Il fut un temps où je pensais que je devais correspondre à l’image de la personne que je voulais être, et ce n’est pas grave. Quand quelqu’un m’a demandé pourquoi j’avais mis si longtemps à appliquer mon concept de soi, cela m’a fait réfléchir.

Ses interpellations m’ont fait très mal comme un reproche, un reproche qui m’a fait changer d’époque. Je savais que mes parents venaient d’une ville historique d’Arménie Occidentale appelée Tigranakert, où mes grands-parents et d’autres parents ont été tués par les Turcs, et mes parents ont miraculeusement survécu au génocide et sont devenus des réfugiés en France.

Pendant mon innocence coupée, la vie m’a giflé encore et encore, peut-être pas aussi durement que mes parents, mais presque aussi durement, me forçant à m’impliquer dans les guerres des autres et finalement à parcourir le monde.

Mais quand tu as faim, peu importe le pays, ni la passion, ni la raison, ni le bon sens, ni qui tu es.

L’incertitude domine une personne de telle manière qu’elle déforme la réalité, une flaque devient un océan, la miséricorde est la manne de Dieu.

Il est difficile de manœuvrer avec peur et maîtrise de soi pour ne pas trébucher sur les épines d’une rose dont les pétales ont été arrachés.

Et le temps passait. Et j’ai dû travailler la plus grande partie de ma vie pour avoir mon propre toit au-dessus de ma tête, ma propre famille et pour que « notre pain quotidien » ne manque pas à ma table. J’y étais déjà engagé et cela m’a fait croire que j’honorais mes racines, croyant qu’être juste et honnête dans la vie était une façon d’honorer mes ancêtres. Je me sentais comme un ambassadeur de mes racines sans portefeuille. Et maintenant, alors que rien ne me presse, et que les années ont envahi mon corps, je reviens à mes premières aspirations et dis : « Je suis ce que je voulais être, contre tout et malgré tout. »
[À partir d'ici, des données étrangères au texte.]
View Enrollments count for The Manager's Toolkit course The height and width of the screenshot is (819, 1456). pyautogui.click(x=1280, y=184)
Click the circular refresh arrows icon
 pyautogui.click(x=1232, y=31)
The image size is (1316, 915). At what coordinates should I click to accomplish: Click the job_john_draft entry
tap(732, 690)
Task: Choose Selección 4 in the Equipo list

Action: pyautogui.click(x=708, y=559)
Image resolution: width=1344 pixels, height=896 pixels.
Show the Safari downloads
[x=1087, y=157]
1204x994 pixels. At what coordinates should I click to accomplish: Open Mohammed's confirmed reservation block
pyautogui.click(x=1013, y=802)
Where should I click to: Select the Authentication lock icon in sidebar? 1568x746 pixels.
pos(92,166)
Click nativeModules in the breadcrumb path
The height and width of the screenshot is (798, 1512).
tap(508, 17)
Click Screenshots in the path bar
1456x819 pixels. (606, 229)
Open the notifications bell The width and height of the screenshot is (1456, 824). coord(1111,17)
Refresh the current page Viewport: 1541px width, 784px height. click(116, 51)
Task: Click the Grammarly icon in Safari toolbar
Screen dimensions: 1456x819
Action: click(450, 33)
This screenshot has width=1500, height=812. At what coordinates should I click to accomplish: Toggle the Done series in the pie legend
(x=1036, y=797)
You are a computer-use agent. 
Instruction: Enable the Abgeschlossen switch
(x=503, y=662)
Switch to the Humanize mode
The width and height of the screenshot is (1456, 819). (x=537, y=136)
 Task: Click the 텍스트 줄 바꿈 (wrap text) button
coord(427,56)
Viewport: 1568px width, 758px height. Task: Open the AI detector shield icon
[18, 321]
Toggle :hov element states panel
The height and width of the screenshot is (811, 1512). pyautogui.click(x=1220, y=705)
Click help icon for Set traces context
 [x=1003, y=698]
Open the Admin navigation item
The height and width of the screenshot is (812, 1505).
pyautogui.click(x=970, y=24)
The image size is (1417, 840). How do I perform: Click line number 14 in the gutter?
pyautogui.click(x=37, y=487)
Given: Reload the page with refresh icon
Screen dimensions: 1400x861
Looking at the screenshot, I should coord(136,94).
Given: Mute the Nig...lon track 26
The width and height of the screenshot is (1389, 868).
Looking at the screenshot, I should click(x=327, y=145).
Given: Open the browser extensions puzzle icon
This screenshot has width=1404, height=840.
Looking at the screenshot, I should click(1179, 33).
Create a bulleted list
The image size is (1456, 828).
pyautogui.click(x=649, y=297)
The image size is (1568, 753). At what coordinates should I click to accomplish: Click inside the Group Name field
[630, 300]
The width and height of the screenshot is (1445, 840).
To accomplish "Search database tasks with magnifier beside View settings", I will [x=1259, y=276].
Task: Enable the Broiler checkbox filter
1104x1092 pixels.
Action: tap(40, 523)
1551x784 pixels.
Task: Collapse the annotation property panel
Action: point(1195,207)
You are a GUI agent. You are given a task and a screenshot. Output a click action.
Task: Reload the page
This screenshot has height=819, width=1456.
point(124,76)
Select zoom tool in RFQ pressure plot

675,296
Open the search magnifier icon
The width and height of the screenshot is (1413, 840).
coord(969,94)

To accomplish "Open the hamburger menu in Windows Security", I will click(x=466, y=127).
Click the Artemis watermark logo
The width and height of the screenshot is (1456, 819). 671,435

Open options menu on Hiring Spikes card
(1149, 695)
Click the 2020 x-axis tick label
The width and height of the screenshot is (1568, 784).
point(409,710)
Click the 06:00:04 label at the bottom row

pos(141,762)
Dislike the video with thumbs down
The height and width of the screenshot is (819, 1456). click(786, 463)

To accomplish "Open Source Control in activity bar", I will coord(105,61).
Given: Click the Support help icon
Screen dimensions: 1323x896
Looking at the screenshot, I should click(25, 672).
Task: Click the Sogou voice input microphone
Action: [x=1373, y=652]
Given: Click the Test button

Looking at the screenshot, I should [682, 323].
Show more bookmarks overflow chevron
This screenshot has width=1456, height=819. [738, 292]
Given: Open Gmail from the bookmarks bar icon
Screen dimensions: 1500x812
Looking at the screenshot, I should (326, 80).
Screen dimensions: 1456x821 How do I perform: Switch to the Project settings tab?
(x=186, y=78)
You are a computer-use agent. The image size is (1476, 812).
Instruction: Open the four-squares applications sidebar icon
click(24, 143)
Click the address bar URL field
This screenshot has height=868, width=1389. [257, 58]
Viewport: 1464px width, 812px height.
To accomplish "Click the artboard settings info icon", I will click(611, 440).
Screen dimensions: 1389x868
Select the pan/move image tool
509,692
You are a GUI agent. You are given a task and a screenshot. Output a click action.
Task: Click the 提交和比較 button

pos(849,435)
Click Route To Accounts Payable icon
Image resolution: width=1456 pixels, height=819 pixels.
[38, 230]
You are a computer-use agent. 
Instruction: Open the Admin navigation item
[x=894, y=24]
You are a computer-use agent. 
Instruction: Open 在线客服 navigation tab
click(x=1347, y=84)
C’est pourquoi je reproduis mes idées et traduis mes sentiments en plusieurs langues, croyant ainsi exprimer ma révérence à mes proches assassinés, ma façon unique d’honorer les martyrs de l’incompréhension et de l’amour pour mes frères tels qu’ils sont, même s’ils ne partage pas avec moi ma vision de la façon de reconquérir notre avenir à partir des déchets du passé.

J’ai réalisé qu’avec un toit au-dessus de ma tête et du pain fraîchement cuit sur la table, je serais capable d’arrêter de penser à moi, d’ouvrir mon cœur aux autres et de commencer à signaler les erreurs de ceux qui déjeunent, déjeunent et dînent dans le maelström de luxe, leur rappelant qu’entre les riches et les pauvres la seule différence est la qualité de la caisse en bois dans laquelle ils doivent être enterrés et le nombre de couronnes, qui est souvent plein d’hypocrisie.

Le jour où je trouverai les clés du paradis, je serai celui qui ouvrira les portes du paradis au monde. Si chacun de mes frères essaie de trouver une clé vers d’autres cieux pour y emmener d’autres frères et sœurs, l’ambition de « chaque jour à nous » disparaîtra à jamais.

Alors je sortirai pour annoncer aux quatre vents que chacun est ce qu’il veut être pour le bien de l’humanité et non un maillon de plus dans l’étendard des usuriers moraux.